40.    Both EFSA and the US EPA consider the BMD approach to be the more quantitative and scientifically advanced approach to deriving the RP compared to the NOAEL approach. In theory, the BMD approach uses all the available dose-response information within a given dataset. The NOAEL approach, in contrast, effectively uses only the data that make up the control group and one other dose group: the NOAEL/LOAEL group (EFSA, 2017; US EPA, 2012). 

41.    An important acknowledgment is that the NOAEL approach is ostensibly designed to identify a “no effect” level for a given substance. Slob and others have argued that the NOAEL should more accurately be understood as the dose at which no statistically significant effect is detected. As Slob notes in a 2014 publication: “a prominent misconception about the NOAEL approach is that the NOAEL reflects a dose without effects”. In reality, the “true” NOAEL could be lower than the statistically determined NOAEL. Slob notes that the NOAEL is not substantively different from a BMD in this regard: they both reflect a dose where the true effect is small. The primary difference is that, in case of a NOAEL, the effect size is not defined (but assumed to be small), while for a BMDL, the effect is predefined, so it is known that the size of the effect at the BMDL is not larger than this specified value (i.e. the Benchmark response, BMR) (Slob, 2014).

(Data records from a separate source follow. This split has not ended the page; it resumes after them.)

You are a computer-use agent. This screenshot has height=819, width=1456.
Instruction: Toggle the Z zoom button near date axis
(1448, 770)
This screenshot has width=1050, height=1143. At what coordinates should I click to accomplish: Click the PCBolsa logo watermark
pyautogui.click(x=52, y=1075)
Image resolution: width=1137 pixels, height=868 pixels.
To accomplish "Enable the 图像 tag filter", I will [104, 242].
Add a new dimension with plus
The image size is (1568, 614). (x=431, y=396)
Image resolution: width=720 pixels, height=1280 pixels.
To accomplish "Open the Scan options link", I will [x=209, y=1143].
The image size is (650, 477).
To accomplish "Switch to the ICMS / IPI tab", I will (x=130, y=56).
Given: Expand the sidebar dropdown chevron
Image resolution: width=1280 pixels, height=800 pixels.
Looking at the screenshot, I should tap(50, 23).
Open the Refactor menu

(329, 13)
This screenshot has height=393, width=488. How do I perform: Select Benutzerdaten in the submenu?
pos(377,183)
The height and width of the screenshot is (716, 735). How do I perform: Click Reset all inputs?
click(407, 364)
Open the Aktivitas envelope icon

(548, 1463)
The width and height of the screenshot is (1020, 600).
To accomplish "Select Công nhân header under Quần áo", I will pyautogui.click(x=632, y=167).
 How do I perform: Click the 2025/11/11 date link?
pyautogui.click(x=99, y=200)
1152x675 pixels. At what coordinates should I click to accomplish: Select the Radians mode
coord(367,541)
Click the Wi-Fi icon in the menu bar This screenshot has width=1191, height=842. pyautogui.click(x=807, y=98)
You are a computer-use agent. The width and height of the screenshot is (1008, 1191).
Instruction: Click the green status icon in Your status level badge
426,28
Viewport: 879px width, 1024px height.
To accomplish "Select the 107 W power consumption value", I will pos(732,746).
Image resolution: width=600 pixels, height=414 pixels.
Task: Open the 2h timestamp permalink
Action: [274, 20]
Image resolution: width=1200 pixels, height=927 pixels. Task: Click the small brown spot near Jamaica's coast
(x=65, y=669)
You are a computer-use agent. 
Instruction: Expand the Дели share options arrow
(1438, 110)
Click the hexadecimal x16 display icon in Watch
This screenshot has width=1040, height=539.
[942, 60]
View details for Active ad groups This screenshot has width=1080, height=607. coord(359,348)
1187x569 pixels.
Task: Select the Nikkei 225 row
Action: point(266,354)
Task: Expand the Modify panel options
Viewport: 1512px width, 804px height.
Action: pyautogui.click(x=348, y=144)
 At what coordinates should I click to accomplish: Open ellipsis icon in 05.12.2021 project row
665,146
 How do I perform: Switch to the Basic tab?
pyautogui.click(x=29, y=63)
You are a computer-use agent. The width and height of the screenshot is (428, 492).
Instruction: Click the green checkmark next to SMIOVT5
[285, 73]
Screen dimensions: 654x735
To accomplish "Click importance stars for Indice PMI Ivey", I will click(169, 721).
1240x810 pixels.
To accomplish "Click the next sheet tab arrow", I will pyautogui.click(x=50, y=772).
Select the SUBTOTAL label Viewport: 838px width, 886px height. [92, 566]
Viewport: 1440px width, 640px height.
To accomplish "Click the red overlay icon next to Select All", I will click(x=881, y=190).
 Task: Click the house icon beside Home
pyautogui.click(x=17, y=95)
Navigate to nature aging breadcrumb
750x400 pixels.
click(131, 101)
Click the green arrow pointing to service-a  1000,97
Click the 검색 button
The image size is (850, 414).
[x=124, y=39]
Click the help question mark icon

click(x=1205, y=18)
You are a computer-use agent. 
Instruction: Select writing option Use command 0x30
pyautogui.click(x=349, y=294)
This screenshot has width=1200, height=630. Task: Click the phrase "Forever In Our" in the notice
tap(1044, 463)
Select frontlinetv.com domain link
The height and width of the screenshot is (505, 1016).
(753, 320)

42.    As the BMD approach does not calculate a “no effect dose” but rather is set at a predefined effect size, it has been suggested that additional uncertainty factors might be appropriate when using a BMDL as the RP. In their 2017 guidance, EFSA argue that this concern is based on the false assumption that a NOAEL is associated with the complete absence of adverse effect. Furthermore, based on the data from National Toxicology Program (US NTP) studies (Bokkers and Slob, 2007), EFSA concluded that the default values of the BMR are such that the BMDL, on average, coincides with the NOAEL. They concluded that additional uncertainty factors, beyond those normally applied are not necessary and HBGVs derived using a BMDL as the RP can be expected, on average, to be as protective as those derived from the NOAELs (EFSA, 2017). 

43.    The reliability of the NOAEL approach is also crucially dependent on the sensitivity of the test method. The likelihood of detecting a small effect is directly proportional to the sample size being studied. The larger the sample size at a given dose, the more power in statistical terms there is to detect such an effect. This also results in the effect that studies performed with fewer animals per group will tend to yield a higher NOAEL than equivalent studies performed with higher numbers, due to decreased statistical sensitivity (EFSA, 2017). As noted by Haber et al., (2018) this is particularly undesirable in a regulatory context because it disincentivises better designed, larger studies in favour of smaller, less powerful ones. 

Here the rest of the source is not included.